An outdoorsman’s hunting ground it may be, but L. L. Bean, Inc. is also an efficiency expert’s nightmare. It stashes incoming mail in shirt boxes. Once it lost $125,000 in business when a list of 40,000 would-be customers was mistakenly destroyed. Under a garish, multicolored letterhead, its owner once answered a formal appointment request by advising “I am personally away more or less.” When he died of a heart ailment during a Florida vacation last week at 94, L. L. (for Leon Leonwood) Bean left a $4,000,000-a-year backwoods bonanza that could have been far bigger had he ever branched beyond tiny (pop. 4,000) Freeport, Me. But Bean liked his sportsman’s supply business the way it was. “I get three good meals a day,” he once said, “and I can’t eat four.”

Bean believed, and was obviously content in proving, that “it takes a sportsman to design equipment for sportsmen.” For more than 50 years, the flinty, down-East salesman peddled wilderness wares of his own making to grizzled backwoodsmen as well as fugitives from Abercrombie & Fitch. Among those who bought his snowshoes, fishing tackle and what have you were Bernard Baruch, Eleanor Roosevelt, Babe Ruth, Doris Day and Amy Vanderbilt. To meet the demand, Bean employed 120 workers, also maintained a 24-hour-a-day, 365-day-a-year (“When hunters need something, they want it right away”) retail outlet. But 80% of his sales were mail orders, generated by a quaint, cluttered catalogue that utterly delighted its 400,000 readers.

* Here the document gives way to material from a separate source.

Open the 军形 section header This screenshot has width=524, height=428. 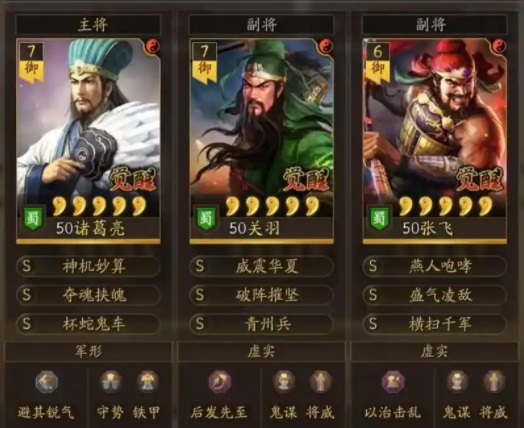tap(88, 351)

Loud Whistle. The semiannual catalogue, as fascinating for prose as for merchandise touted, contained more than 400 items ranging from Bean’s Improved Sandwich Spreader to a collapsible bait bucket. Many of the goods Bean designed himself; most he personally tested on the trails. In a spare, hardsell style that would be instructive to many an advertising copywriter, the catalogue once plugged a Combination Compass, Match Case and Whistle by noting that “the Whistle is loud enough to be heard a long distance.” Bean’s Deer Toter, a stretcher ingeniously rigged to a bicycle wheel, was described as a contrivance on which “your deer looks so much better than when dragged over the ground.” The catalogue also promoted Bean’s two highly successful books. One of them, Hunting, Fishing and Camping, a slender, lore-packed manual, sold 150,000 copies, contains duplicate chapters so woodsbound readers can clip parts out, still leave the tome intact. The other, a rambling, disjointed autobiography, is entitled simply My Story.

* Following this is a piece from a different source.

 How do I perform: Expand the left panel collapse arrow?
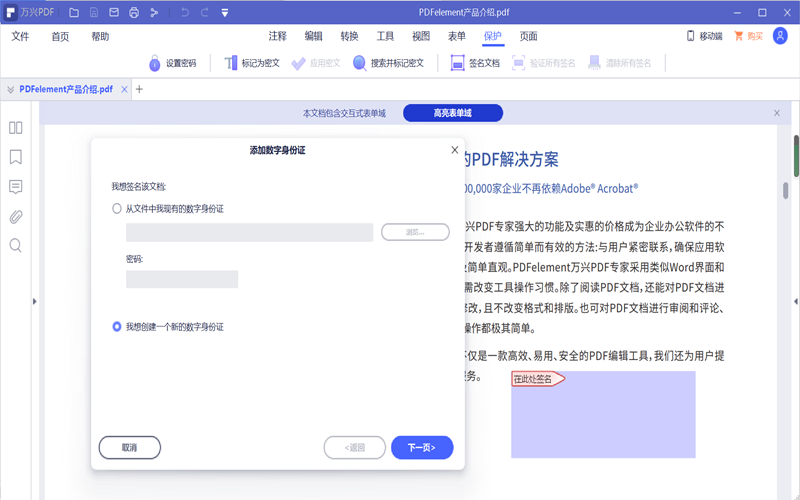point(35,301)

The story really began when L. L. Bean was 39. The orphaned son of a Maine horse trader, he had until then bounced from job to job. But he was an avid woodsman, and in 1912, while trudging on wet, blistered feet through the forest, he suddenly hit upon the idea of a boot with a rubber bottom attached to a leather top. From that inspiration came the famous “Maine Hunting Shoe”—which a hunter, Bean later boasted, “might like better than his wife.” Once in business, Bean gradually expanded into other lines, and his factory grew into a labyrinth of makeshift additions and rickety dumbwaiters.

Haphazard as it was, Bean’s business had as invaluable assets his own Yankee frugality and early-American honesty. When somebody suggested that he carry $70 eiderdown parkas, Bean snapped that hunters would only be wasting their money on a coat that expensive. Instead of pushing new sales, he urged customers to return worn-out Maine Hunting Shoes for refurbishing. Throwing away used boots, he advised, “is about the same as throwing away a five-dollar bill.”

Expansive Suspenders. Bean’s two sons and two grandsons, who plan to carry on the business with little change, helped him over the years. But Bean remained active until his death, afflicted by little more than a slight deafness that often made him amplify his voice even beyond its usual foghorn level. Asked not long ago if he had plans for expansion, Bean bellowed: “Yes, we have some suspenders in the catalogue.” The catalogue was his pride and joy, and Bean recently read galley proofs of the 100-page spring 1967 edition, which came out last week—the day after its originator’s simple funeral in his beloved snow-covered Maine woods.